Continuano le operazioni di ricerca nei pressi delle macerie dell’Hotel Rigopiano.Tra il tardo pomeriggio di ieri e la nottata sono stati recuperati quattro corpi. Stamattina, invece, dalle macerie sono stati estratti un uomo e una donna privi di vita: il bilancio parla di 23 vittime, undici sopravvissuti e sei dispersi. Tra le vittime recuperate l’amministratore del Gran Sasso Resort Roberto Del Rosso. “Viveva praticamente lì, non lo abbandonava mai” dicevano a Contrada Mirri, il posto più vicino all’Hotel Rigopiano.

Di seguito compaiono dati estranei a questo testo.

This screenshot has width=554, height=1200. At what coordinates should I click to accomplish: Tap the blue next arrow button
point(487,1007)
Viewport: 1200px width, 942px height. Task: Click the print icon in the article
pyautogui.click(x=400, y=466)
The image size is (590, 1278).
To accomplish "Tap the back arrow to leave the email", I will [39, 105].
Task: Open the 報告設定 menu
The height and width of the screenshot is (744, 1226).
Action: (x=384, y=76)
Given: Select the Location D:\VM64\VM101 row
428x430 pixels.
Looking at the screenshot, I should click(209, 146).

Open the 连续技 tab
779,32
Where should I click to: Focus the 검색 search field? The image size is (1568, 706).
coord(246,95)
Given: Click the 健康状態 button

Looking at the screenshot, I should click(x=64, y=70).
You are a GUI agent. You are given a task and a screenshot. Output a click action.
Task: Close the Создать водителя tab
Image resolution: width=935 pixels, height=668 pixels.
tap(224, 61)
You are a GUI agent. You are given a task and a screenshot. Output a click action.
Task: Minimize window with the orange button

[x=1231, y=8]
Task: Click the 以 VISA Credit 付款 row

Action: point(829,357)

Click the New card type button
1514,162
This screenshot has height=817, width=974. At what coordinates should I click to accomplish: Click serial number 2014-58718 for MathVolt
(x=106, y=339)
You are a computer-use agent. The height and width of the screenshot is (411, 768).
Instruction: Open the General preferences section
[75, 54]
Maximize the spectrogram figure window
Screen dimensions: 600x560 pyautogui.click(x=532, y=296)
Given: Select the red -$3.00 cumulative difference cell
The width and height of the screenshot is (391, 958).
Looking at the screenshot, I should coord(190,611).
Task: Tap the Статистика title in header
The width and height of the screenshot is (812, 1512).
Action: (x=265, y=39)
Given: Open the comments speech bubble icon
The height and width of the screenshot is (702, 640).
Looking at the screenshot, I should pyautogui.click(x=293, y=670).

Un’altra delle ultime vittime identificate è Linda Salzetta, sorella del manutentore dell’albergo che si salvò perché era fuori dall’edificio al momento della tragedia. Oltre a Linda Salzetta, sono stati identificati Alessandro Giancaterino (del quale ieri pomeriggio si sono celebrati i funerali), Gabriele D’Angelo, Sebastiano Di Carlo, Nadia Acconciamessa, Barbara Nobilio. Identificati nelle ultime ore anche i corpi di Paola Tomassini, Stefano Feniello, Marco Vanarielli e Pietro Di Pietro.

“Non ci fermeremo fino a quando non avremo la certezza che non ci sia più nessuno, dobbiamo continuare a cercare fino alla fine”, ha assicurato il funzionario del Dipartimento della Protezione civile Luigi D’Angelo. Poi ha aggiunto: “Si scava nel cuore della struttura nella zona tra le cucine, il bar e la hall”. Un’altra tragedia ha intanto colpito ieri nel primo pomeriggio l’Abruzzo: un elicottero del 118 è precipitato nell’aquilano, tra il capoluogo e Campo Felice. Il velivolo è caduto dopo aver recuperato un ferito su un campo da sci a quota 1.600 metri. A bordo sei persone, tra cui 2 membri del Soccorso alpino, un medico e un operatore, tutti deceduti nell’impatto.